Speakers celebrate artistry of national scenic byway

SOAP LAKE — In spite of a smaller turnout, those in charge of the Big Event were feeling positive about it.

"I think generally over all, it went pretty good," Tim Alling, chairman of the Coulee Corridor Consortium, said of the consortium's fifth annual community outreach Big Event Saturday, which he noted had more displays and artists this year. "Our numbers were down some, I think. I don't know if it was weather or what. We changed a few things and so I'm not sure why it was, but overall, I feel the Big Event was very good. It's just, our numbers of people that come out for it (are) a little down, and it's hard to tell what that was, so …"

Still, those in attendance showed their support throughout the day-long event, this year themed "Art on the Byway." From noon to 7:30 p.m., Big Event partner and artist displays and sales lined the hallways of Soap Lake Middle/High School.

During the ceremony, a half-full gymnasium listened to author Jack Nisbet talk about historic artists along the byway in a slide show presentation that matched painting or photography with an observation of the area from an early explorer.

Nisbet remarked on several occasions about the poetical nature of some of the observations, some from people who were not poets by nature.

Of a painter, Nisbet observed, "He writes all these derogatory things about it, but he paints it so that it's beautiful, and so there's this great paradox in that that I think plays out today as well."

A surveyor observing "a vista like some grand old, ruined, roofless hall" was, Nisbet said, "getting poetic, which is something this guy never does.

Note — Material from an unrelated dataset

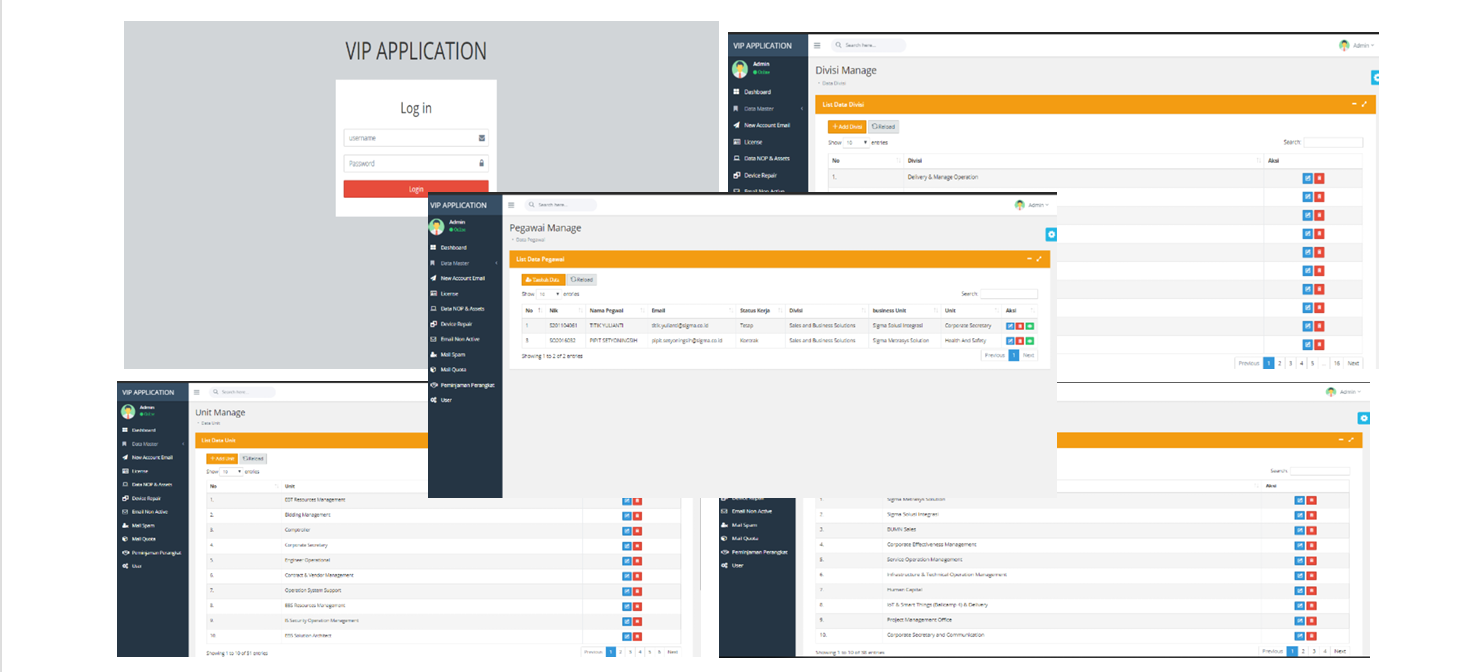The height and width of the screenshot is (672, 1472).
Task: Click delete icon for PIPIT SETYONINGSIH row
Action: tap(1020, 341)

He's an Army officer making a survey, usually his writing's dull as dirt … That stands as good as any poetry today we can find. It's like the landscape taking over the writer and working on them in a way tribal people and storytellers could understand but that (the surveyor) certainly never thought of a landscape taking him over."

Following Nisbet, Dayton Edmonds, Native American storyteller of the Caddo Nation regaled the audience with stories of how the world was shaped, and stressed the importance of using one's artistic, right side of the brain in a society that has become more ordered and left-brained in nature.

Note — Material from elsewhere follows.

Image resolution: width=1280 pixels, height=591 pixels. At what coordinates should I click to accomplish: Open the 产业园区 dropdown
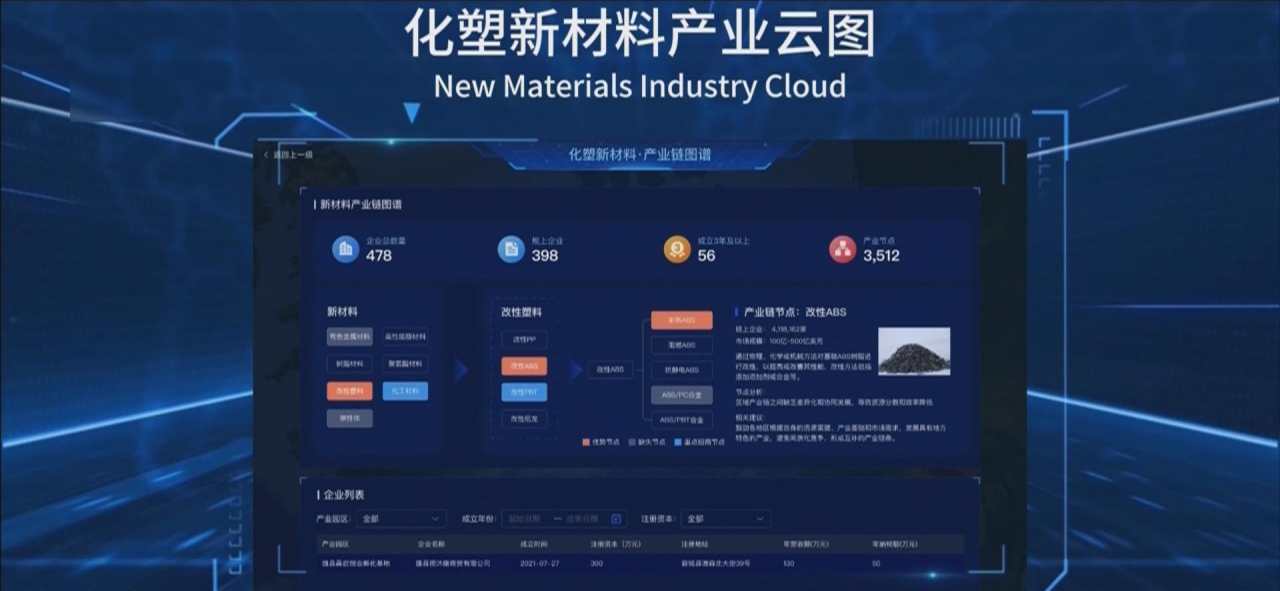[x=401, y=519]
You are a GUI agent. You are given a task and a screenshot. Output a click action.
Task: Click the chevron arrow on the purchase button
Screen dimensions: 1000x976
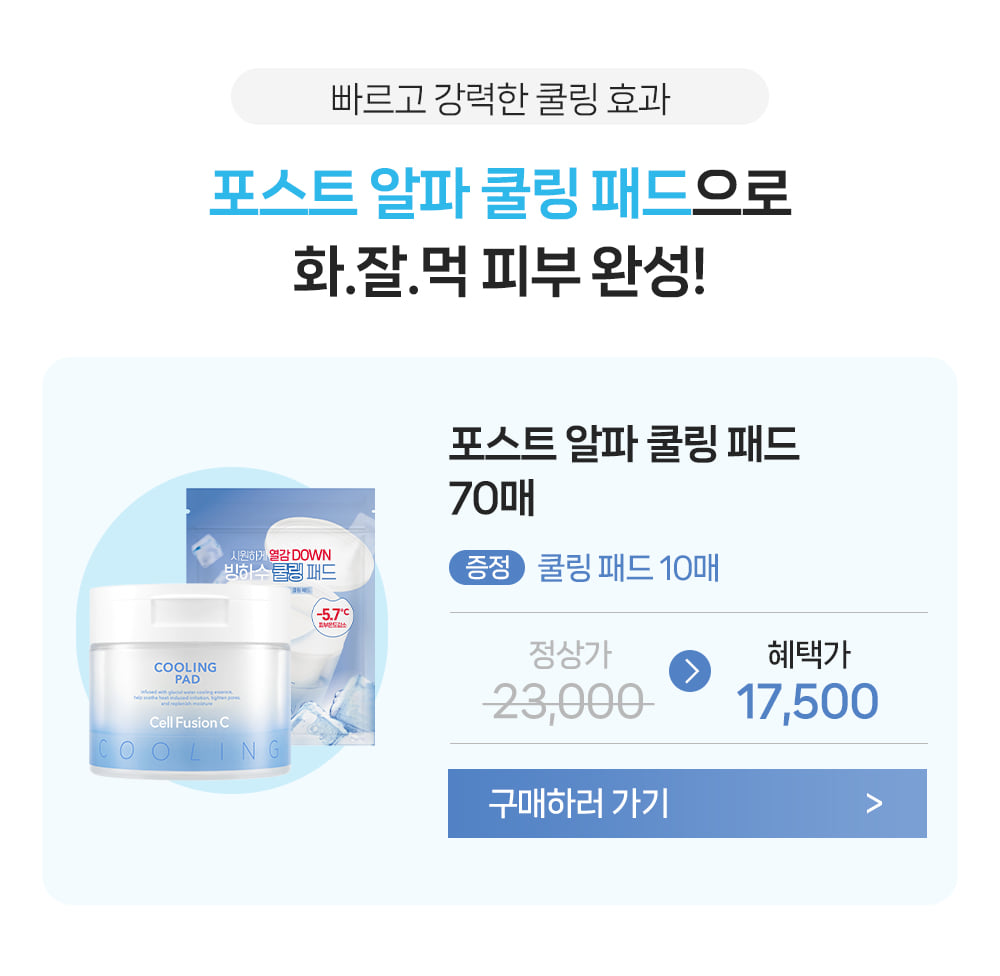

"As we grow, we need to balance out both the right hemispheres and left hemispheres (of the brain) so that we might grow into our fullest potential," Edmonds told the audience.

"I would say that (people) come away with a little better understanding of what this byway is about and all the great resources that we have along it, whether it's art, the Ice Age flood story, watchable wildlife, recreation, whatever it is," Alling said. "That they come away with a little keener understanding for what's available on the byway."

Consortium secretary Rita Tuller also said the Big Event went well, with "great" partner displays and exposure to artists from the Coulee Corridor as well as others.

"The Coulee Corridor allows a lot of aspects of the heritage of our history, including the Indians and Ice Age flood theory, and just the natural habitat, the beauty of our corridor and the education of bringing it all together and the people, the connections that we're making with each other," Tuller said. "Instead of everybody being kind of secluded within their own community, we're more aware of getting to know people within the whole corridor."